2016 © Dr. Eric De Bruyn
De schilderijen en tekeningen van Jheronimus Bosch onderscheiden zich van het werk van zijn laatmiddeleeuwse tijdgenoten door hun uitzonderlijk intrigerend, bizar en tegelijk lastig te interpreteren karakter. Het grote aantal boeken en artikelen over Bosch neemt nog elke dag toe en is haast even fascinerend als zijn werken zelf. Bosch werd reeds gezien als een ketter die het katharisme of nudisme aanhing, als een ingewijde in de alchemie en astrologie, als een Rozenkruiser, een drugsverslaafde, een schizofreen en zelfs als een neuroot die anaal geobsedeerd was. Nochtans beschouwt de meerderheid van de Bosch-auteurs de schilder als een religieus moralist en satiricus wiens oeuvre getuigt van een traditioneel-christelijke levensvisie.
De beschikbare biografische en historische gegevens tonen aan dat er geen grond is voor de hypothese dat Bosch een ketter was, zoals Wilhelm Fraenger en anderen beweerd hebben. De meester van ’s-Hertogenbosch behoorde tot de alom gerespecteerde Onze-Lieve-Vrouwebroederschap in zijn thuisstad en werd bewonderd door zijn opdrachtgevers die ofwel gegoede burgers ofwel belangrijke edelmannen uit de Lage Landen waren. Het iconografische programma van Bosch kan als volgt worden samengevat: telkens opnieuw wordt de kijker gewaarschuwd tegen de zondigheid en de dwaasheid van de mens en aangespoord tot de vrome navolging van Christus en de heiligen, met als einddoel van dit alles een gelukzalig leven in het hiernamaals.
Om deze boodschap vorm te geven maakte Bosch graag gebruik van symbolen.
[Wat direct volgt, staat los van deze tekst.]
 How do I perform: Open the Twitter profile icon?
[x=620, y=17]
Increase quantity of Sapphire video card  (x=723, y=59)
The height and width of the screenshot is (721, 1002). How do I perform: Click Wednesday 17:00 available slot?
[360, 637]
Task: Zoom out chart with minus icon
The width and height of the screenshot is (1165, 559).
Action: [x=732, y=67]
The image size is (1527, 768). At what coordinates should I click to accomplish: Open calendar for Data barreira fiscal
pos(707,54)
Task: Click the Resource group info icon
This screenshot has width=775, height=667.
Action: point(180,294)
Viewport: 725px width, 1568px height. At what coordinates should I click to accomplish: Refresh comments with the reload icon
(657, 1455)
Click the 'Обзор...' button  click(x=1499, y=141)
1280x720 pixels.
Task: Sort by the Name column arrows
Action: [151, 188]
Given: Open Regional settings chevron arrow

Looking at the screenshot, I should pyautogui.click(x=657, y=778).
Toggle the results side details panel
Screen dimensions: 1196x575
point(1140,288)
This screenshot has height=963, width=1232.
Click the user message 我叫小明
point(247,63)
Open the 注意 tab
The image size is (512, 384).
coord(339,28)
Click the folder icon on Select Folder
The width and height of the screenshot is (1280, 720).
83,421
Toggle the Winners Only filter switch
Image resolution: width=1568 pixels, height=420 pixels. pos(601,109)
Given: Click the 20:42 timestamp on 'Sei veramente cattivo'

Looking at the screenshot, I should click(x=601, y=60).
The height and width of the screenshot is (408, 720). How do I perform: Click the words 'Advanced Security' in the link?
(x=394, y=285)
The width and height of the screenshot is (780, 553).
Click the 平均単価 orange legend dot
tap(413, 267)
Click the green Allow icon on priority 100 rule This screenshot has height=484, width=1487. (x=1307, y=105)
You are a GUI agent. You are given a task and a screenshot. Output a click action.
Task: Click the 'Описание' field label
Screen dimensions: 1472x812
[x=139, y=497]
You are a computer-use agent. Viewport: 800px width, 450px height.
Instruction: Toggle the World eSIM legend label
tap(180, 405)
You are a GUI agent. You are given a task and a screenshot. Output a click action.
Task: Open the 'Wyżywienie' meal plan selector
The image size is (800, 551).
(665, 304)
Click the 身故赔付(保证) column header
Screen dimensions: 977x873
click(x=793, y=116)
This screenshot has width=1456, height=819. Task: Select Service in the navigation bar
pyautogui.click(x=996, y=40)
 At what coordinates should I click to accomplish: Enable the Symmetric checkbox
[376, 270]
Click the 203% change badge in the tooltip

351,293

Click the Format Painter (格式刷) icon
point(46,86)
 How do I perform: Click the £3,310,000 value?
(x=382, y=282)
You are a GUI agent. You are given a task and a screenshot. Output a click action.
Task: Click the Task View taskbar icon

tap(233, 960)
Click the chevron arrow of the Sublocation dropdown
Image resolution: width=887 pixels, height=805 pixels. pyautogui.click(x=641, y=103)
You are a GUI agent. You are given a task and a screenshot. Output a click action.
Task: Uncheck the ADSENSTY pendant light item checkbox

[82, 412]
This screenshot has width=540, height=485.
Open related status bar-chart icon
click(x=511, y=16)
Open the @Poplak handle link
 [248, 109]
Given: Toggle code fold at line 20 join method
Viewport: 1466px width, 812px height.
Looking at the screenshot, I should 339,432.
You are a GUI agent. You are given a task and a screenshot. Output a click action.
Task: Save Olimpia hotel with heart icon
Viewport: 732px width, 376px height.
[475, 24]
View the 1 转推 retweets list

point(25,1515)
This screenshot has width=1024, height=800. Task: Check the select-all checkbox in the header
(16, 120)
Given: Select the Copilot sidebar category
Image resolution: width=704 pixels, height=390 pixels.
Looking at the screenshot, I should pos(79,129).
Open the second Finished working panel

Ofschoon deze allegorische wijze van communiceren helemaal niet uniek was in de middeleeuwen, maakt Bosch’ beeldentaal vaak een ongewone en raadselachtige indruk, maar men mag niet vergeten dat tussen ons en Bosch een culturele kloof gaapt van 500 jaar. Daarom moet een moderne beschouwer die Bosch’ allegorische taal wil leren begrijpen, naar zijn schilderijen kijken met de ogen en de algemene kennis van een laatmiddeleeuwse man of vrouw, een vaardigheid die hij of zij alleen kan verwerven via een nauwgezette en veeleisende studie die zich concentreert op de cultuurhistorische context waarbinnen Bosch zijn oeuvre creëerde.
Dit oeuvre omvat ongeveer 25 schilderijen en ongeveer 16 tekeningen (afhankelijk van de auteur die men citeert, kan het aantal variëren). De meeste bewaarde schilderijen zijn drieluiken of onderdelen van drieluiken, met als bekendste De Tuin der Lusten (Madrid, Prado), De Verzoekingen van de Heilige Antonius (Lissabon, Museu Nacional de Arte Antiga), De Hooiwagen (in twee versies: Madrid, Prado / Escorial), Het Laatste Oordeel (Wenen, Akademie der bildenden Künste) en De Aanbidding der Wijzen (Madrid, Prado). Hun chronologie is nog steeds een controversiële zaak net als de vraag of al deze drieluiken fungeerden als altaarretabel in een kerk of kapel. In een aantal gevallen is het niet eenvoudig om na te gaan of we te maken hebben met een originele Bosch, met een atelierwerk of met een Bosch-navolging. Tegelijk dient erop gewezen dat het terrein van de Bosch-navolging, dat zeer omvangrijk is, vooral in de zestiende eeuw, op zichzelf reeds een interessant onderzoeksonderwerp vormt.